[Stored data entries]

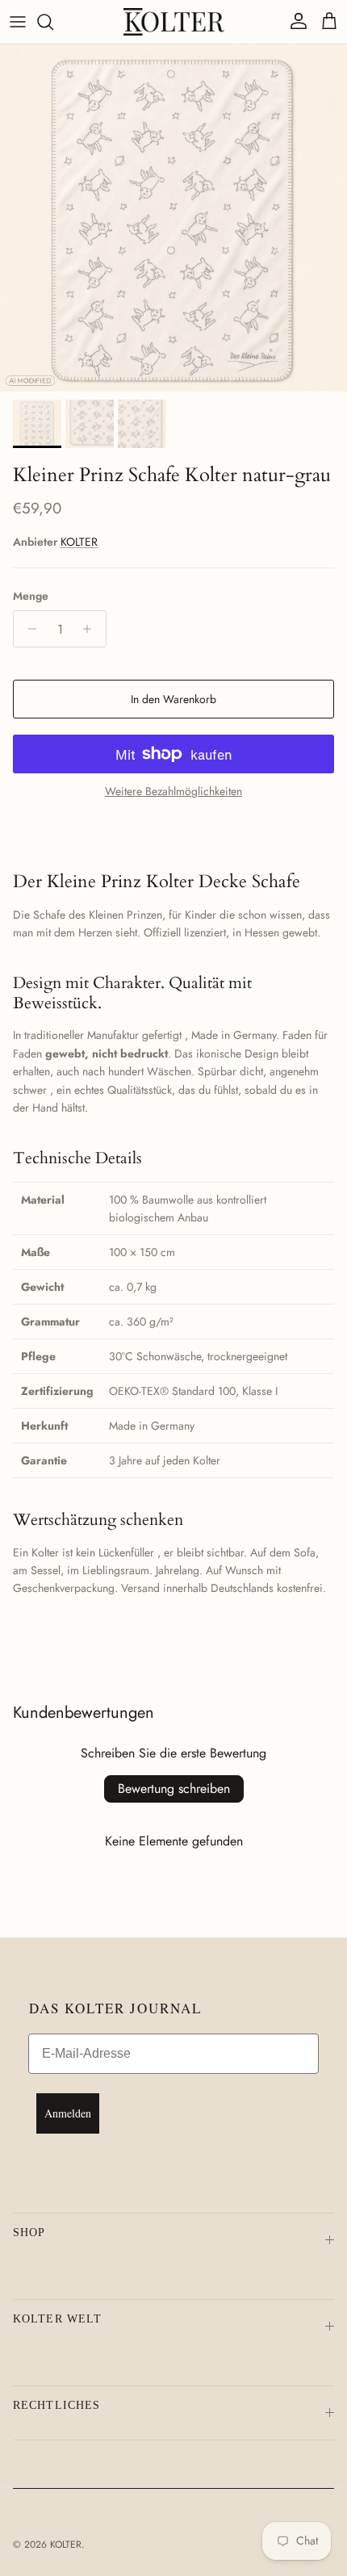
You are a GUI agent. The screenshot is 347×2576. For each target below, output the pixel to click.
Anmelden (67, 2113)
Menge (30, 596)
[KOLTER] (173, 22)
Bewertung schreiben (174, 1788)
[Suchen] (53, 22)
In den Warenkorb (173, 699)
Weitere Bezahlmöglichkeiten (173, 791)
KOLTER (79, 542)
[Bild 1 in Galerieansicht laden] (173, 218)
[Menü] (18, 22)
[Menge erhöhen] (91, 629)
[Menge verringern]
...
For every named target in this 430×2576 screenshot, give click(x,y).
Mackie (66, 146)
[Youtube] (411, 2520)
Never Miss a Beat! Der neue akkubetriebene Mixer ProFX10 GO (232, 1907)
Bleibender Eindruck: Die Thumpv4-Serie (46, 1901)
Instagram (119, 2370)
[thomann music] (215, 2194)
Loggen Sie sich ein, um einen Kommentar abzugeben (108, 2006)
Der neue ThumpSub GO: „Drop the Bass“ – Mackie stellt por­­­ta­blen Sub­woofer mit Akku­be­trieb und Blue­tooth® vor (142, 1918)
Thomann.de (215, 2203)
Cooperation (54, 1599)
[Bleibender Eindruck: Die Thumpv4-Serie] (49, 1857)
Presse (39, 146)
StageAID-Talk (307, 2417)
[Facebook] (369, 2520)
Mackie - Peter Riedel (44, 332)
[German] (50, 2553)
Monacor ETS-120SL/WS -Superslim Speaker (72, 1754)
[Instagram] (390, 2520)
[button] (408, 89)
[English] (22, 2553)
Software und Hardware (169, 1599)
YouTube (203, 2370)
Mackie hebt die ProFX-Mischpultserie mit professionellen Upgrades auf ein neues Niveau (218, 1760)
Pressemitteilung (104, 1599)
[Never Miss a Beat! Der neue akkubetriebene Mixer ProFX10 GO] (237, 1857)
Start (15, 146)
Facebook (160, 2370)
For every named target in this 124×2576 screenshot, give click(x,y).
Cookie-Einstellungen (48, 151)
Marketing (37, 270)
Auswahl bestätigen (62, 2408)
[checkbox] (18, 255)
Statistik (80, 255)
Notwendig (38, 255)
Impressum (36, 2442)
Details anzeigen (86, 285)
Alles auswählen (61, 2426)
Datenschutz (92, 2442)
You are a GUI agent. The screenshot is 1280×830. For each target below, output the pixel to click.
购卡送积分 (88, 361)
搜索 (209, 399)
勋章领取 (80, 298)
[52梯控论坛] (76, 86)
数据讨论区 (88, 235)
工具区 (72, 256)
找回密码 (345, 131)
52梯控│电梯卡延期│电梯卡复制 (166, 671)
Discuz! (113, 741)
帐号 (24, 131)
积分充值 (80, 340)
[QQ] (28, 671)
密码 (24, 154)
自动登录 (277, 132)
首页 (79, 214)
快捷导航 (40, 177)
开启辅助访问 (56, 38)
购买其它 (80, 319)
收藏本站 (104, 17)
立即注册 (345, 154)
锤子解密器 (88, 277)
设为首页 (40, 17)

WORK TO BE COMPLETED: Your reply is to repeat, unchanged, the lines above running from the one with "购卡送积分 (88, 361)" up to and including the one with "设为首页 (40, 17)".

PROBLEM SOLUTION:
购卡送积分 (88, 361)
搜索 (209, 399)
勋章领取 (80, 298)
[52梯控论坛] (76, 86)
数据讨论区 (88, 235)
工具区 (72, 256)
找回密码 (345, 131)
52梯控│电梯卡延期│电梯卡复制 (166, 671)
Discuz! (113, 741)
帐号 (24, 131)
积分充值 (80, 340)
[QQ] (28, 671)
密码 (24, 154)
自动登录 (277, 132)
首页 (79, 214)
快捷导航 (40, 177)
开启辅助访问 (56, 38)
购买其它 (80, 319)
收藏本站 (104, 17)
立即注册 (345, 154)
锤子解密器 (88, 277)
设为首页 (40, 17)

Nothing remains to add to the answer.